15年以上、彼らが音楽活動を続けてこれたのは、偶然ではない。地力があったからだと思っている。というか、信じている。

お寿司食べたいなと思ったとき、必ずオレンジレンジの『SUSHI食べたい』が脳内をエンドレスリピートする。「寿司食べたい」と寿司ネタを並べただけの歌詞なのに、かっこいいのはなぜだろう。

他に類を見ない、ボーカル3人の絶妙な役割分担。3人それぞれの独自性溢れる歌詞にNAOTOがうみだす楽曲。

ヒット曲も多く、日本中でブームを巻き起こした名曲『花』のイントロが流れたときの悲鳴にも似た歓声の大きさは、会場を声で揺らしているように感じた。
オレンジレンジのヒット曲はこれだけではない。
CM曲にもなった『以心電信』では、みんなが歌い、みんなが跳びはね、会場を揺らした。
ドラマの主題歌になった『イケナイ太陽』では、みんなが叫び、みんなが暴れ、会場をさらにさらに熱くした。
そんな中、YAMATOは自分のパートの時に座り込んで水を飲んでいた。岡崎体育以外に曲中に歌わず普通に休憩挟む人初めてみたわ。笑
「休むなや!」とHIROKIに怒られ、今度は激しく身体を動かしていた。とにかく自由すぎるパフォーマンス。変わらない様子にほっこりする。

そして、『キリキリマイ』が始まって、13年前のことを鮮明に思い出した。
13年が経とうとしているが、キリキリマイの3!2!1!で年越しをした、沖縄の年越しライブを。

凄まじい轟音が鳴り響く中、ステージを去っていったかと思ったら、アンコールのコールをほとんどする間もなく、再び登場。みんなが帰る前に早めに出てきたとのこと。

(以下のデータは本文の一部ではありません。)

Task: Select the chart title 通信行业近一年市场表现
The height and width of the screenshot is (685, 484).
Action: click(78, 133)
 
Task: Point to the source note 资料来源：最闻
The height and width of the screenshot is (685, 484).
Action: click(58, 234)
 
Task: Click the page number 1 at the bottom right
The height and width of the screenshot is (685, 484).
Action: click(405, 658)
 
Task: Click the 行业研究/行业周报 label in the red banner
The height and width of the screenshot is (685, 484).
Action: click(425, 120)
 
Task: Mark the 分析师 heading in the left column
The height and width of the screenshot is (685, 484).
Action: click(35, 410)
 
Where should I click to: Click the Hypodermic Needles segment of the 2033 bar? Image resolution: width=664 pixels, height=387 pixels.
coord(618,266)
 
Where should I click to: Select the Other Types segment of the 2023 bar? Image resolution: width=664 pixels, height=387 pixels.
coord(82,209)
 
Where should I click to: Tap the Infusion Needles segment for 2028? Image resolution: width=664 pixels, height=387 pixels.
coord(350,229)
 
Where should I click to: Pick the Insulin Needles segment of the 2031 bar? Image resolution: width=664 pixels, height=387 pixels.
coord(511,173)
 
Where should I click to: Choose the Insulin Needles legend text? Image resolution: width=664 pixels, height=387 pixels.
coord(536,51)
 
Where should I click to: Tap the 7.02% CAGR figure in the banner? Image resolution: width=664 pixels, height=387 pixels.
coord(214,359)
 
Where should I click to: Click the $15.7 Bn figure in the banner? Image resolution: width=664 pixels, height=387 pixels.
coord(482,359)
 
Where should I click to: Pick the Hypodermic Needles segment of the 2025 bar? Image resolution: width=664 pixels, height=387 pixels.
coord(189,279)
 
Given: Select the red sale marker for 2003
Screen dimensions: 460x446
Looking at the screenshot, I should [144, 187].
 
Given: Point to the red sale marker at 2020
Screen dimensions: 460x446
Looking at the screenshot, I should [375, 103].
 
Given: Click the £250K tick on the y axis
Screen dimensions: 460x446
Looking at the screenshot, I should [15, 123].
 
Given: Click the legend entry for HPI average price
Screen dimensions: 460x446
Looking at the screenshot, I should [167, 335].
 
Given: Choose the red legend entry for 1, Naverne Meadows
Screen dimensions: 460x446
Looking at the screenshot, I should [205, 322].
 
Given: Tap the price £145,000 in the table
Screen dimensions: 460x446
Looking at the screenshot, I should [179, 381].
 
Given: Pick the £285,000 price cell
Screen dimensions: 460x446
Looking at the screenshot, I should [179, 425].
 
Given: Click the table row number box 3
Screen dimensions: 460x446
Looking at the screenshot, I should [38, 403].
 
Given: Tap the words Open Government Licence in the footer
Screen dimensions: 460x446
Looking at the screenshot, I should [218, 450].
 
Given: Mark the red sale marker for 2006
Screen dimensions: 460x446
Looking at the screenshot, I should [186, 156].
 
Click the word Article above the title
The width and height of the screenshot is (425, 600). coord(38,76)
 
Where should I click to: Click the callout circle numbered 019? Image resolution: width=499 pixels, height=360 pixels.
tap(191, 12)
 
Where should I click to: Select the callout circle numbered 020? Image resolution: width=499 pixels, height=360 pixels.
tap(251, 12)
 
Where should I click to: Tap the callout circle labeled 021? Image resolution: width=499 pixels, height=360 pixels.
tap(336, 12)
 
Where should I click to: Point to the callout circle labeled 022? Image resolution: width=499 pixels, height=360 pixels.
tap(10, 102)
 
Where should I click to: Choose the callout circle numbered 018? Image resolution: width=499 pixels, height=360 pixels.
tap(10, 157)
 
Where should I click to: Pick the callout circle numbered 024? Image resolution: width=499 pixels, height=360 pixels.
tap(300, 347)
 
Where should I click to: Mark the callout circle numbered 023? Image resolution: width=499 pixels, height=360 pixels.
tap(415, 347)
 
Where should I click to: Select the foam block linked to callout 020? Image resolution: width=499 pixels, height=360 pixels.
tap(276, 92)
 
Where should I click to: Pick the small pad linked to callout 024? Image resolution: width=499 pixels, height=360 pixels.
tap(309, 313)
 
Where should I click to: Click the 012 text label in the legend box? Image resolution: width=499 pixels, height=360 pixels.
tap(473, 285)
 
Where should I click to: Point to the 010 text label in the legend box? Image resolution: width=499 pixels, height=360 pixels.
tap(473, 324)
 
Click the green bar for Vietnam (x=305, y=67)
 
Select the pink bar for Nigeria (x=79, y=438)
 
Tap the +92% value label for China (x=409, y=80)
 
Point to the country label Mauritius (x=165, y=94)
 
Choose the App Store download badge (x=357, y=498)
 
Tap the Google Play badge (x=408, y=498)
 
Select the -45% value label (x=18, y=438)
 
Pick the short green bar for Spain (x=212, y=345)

最後を締めくくったのは『お願い!セニョリータ』。彼らの魅力が存分に詰まった夏曲。
会場みんなが笑顔だった。
会場みんなが身体を揺らして楽しんでいた。
この会場の盛り上がりにも、その様子を嬉しそうに眺めるオレンジレンジの姿にも、嬉しくてまた泣けた。

この日初めてオレンジレンジをみた人もたくさんいたと思う。
気づいてくれただろうか?
フェスの王様のすごさに。
15年を経っても、色あせるどころか、新たな魅力を見せ続けるORANGE RANGEに。

私を救ってくれた彼らの音楽が本物だとこの日証明されたように感じた。信じていたものが確かにあってとても嬉しかった。
初めてオレンジレンジのライブに行った衝撃の次に、伝説的な一夜だった。

オレンジレンジは今年、全国各地10ヵ所以上のフェスに出演した。やっぱりフェスにオレンジレンジの存在は欠かせない。
みんなのもとにも素直にオレンジレンジの曲の良さや楽しさが届いているといいな。